官术网_书友最值得收藏!

Regular expressions

To search for and match patterns in text and other data, regular expressions are an indispensable tool for the data scientist. Julia adheres to the Perl syntax of regular expressions. For a complete reference, refer to http://www.regular-expressions.info/reference.html. Regular expressions are represented in Julia as a double (or triple) quoted string preceded by r, such as r"..." (optionally, followed by one or more of the i, s, m, or x flags), and they are of type Regex. The regexp.jl script shows some examples.

In the first example, we will match the email addresses (#> shows the result):

email_pattern = r".+@.+" 
input = "john.doe@mit.edu" 
println(occursin(email_pattern, input)) #> true 

The regular expression pattern + matches any (non-empty) group of characters. Thus, this pattern matches any string that contains @ somewhere in the middle.

In the second example, we will try to determine whether a credit card number is valid or not:

visa = r"^(?:4[0-9]{12}(?:[0-9]{3})?)$"  # the pattern 
input = "4457418557635128" 
occursin(visa, input)  #> true 
if occursin(visa, input) 
    println("credit card found") 
    m = match(visa, input) 
    println(m.match) #> 4457418557635128 
    println(m.offset) #> 1 
    println(m.offsets) #> [] 
end 

The occursin(regex, string) function returns true or false, depending on whether the given regex matches the string, so we can use it in an if expression. If you want the detailed information of the pattern matching, use match instead of occursin. This either returns nothing when there is no match, or an object of type RegexMatch when the pattern is found (nothing is, in fact, a value to indicate that nothing is returned or printed, and it has a type of Nothing).

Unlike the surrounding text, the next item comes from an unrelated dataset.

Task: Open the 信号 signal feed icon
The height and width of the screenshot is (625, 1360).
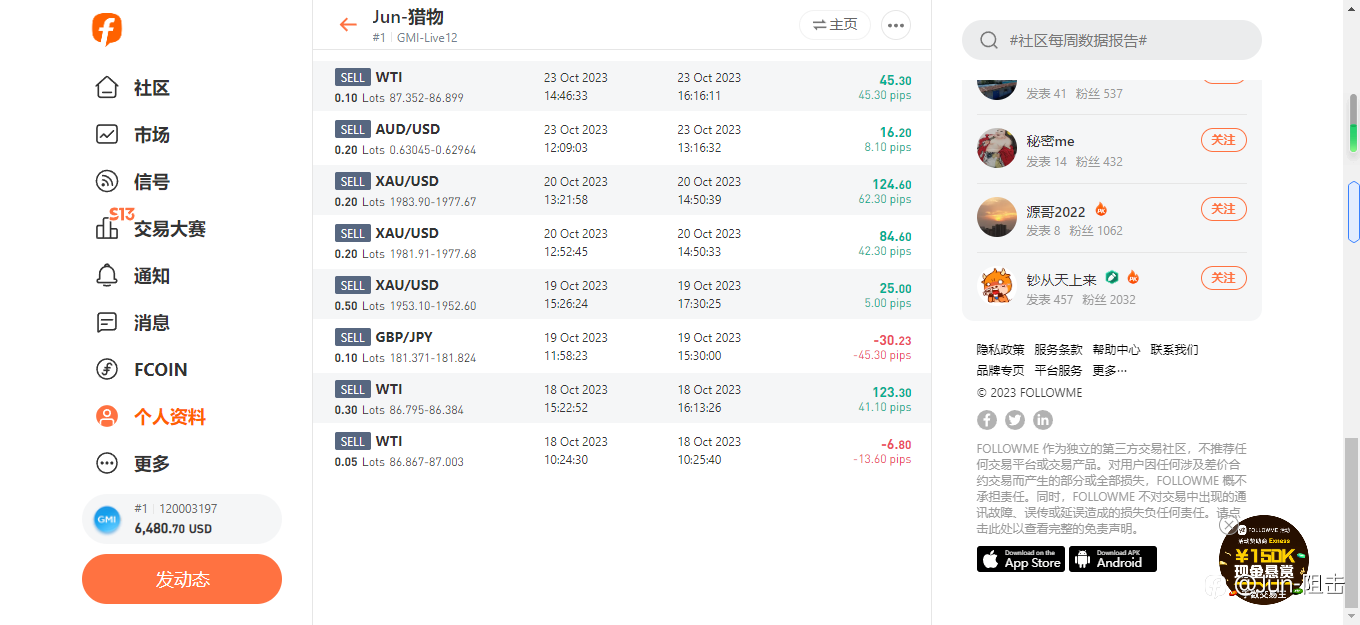Action: click(107, 182)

The RegexMatch object has the following properties:

  • match contains the entire substring that matches (in this example, it contains the complete number)
  • offset states at what position the matching begins (here, it is 1)
  • offsets gives the same information as the preceding line, but for each of the captured substrings
  • captures contains the captured substrings as a tuple (refer to the following example)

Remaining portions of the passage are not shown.